Obviously not paying attention to the judge’s instructions, in October 2012, Vishnu Singh was using his laptop to research a murder case online. The case was about Kenneth Jackson, who had raped and stabbed his victim, a mother of three, to death. Jackson’s case had already been delayed in 2011, when prosecutors failed to find jurors willing to impose the death penalty. Singh informed some of his fellow jurors that he was conducting online searches and one juror told Judge William Fuente.

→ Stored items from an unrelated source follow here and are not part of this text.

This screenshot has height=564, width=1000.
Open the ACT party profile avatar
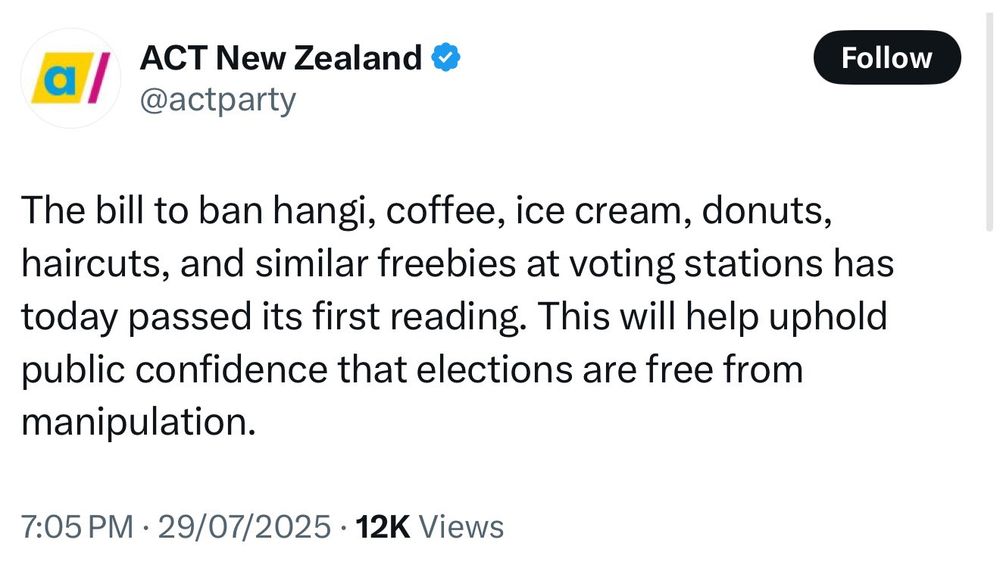[70, 78]
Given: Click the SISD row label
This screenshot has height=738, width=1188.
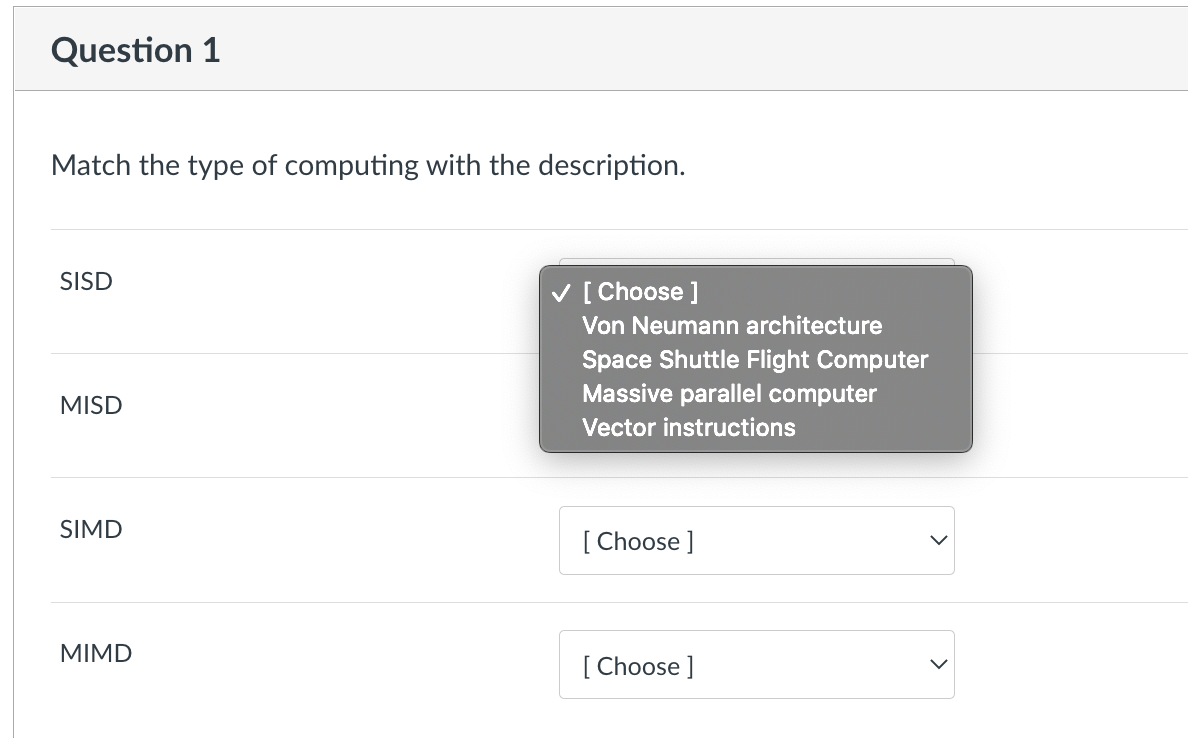Looking at the screenshot, I should pyautogui.click(x=85, y=281).
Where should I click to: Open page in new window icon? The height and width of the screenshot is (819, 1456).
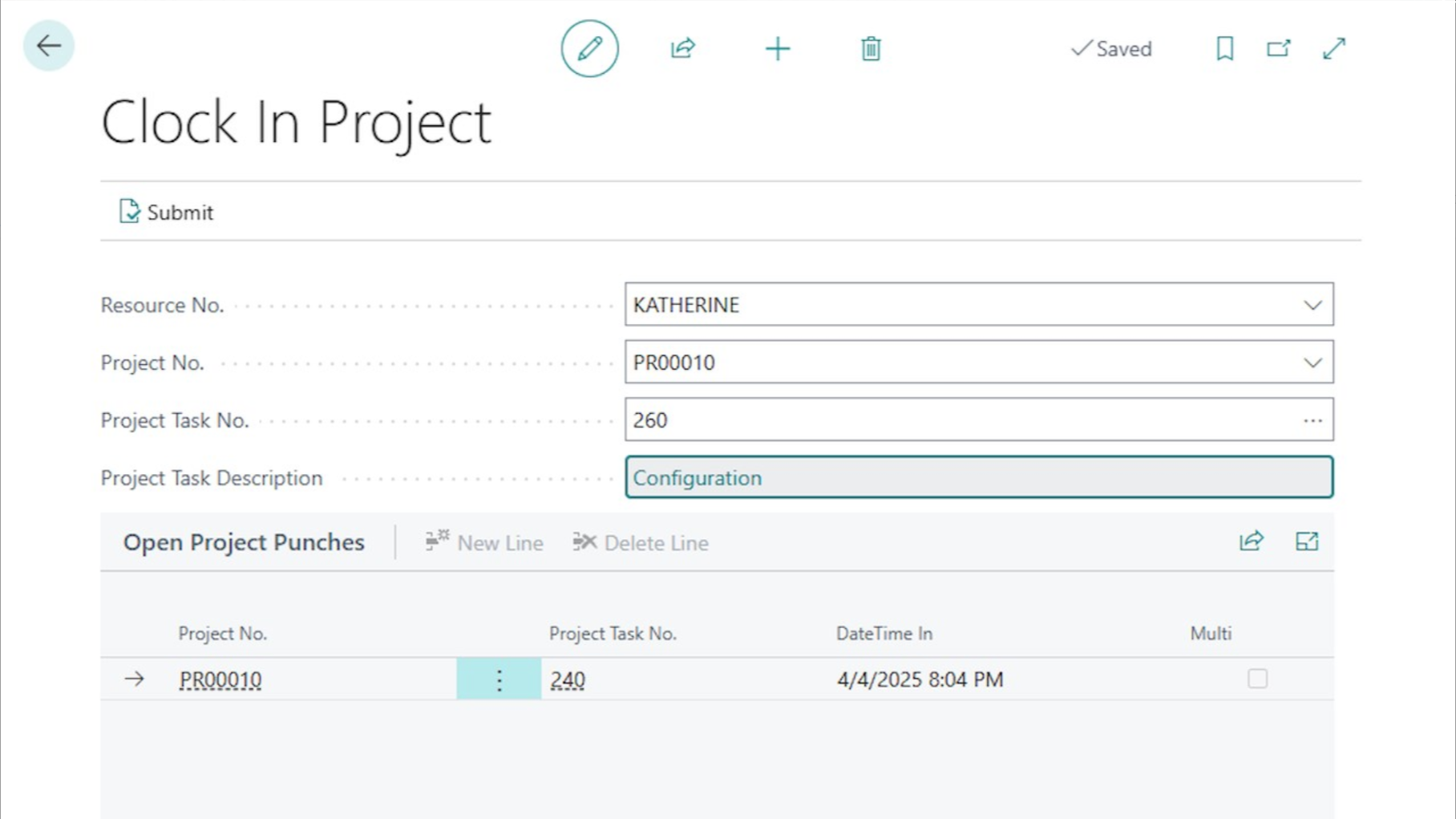click(1279, 49)
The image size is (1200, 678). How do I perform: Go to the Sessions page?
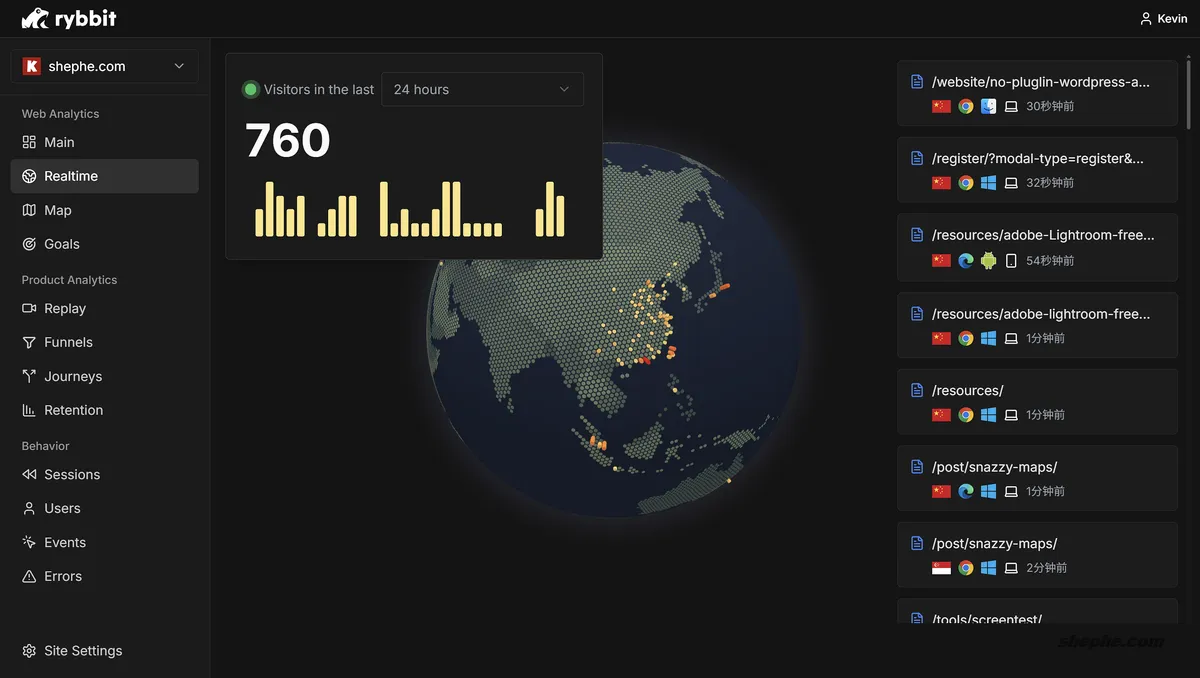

Funete dismissed Singh from the Tampa courtroom, although not before warning Singh that he would be back in court next year for a hearing of his own.

jury boxIn January 2013 at Singh’s hearing, Judge Fuente sentenced Singh to five days in jail. Singh could avoid the sentence by attending an alternative sentence. Singh’s other option was to endure the process of jury selection every week for the next three months. Singh opted for three more months of waiting in a jury room.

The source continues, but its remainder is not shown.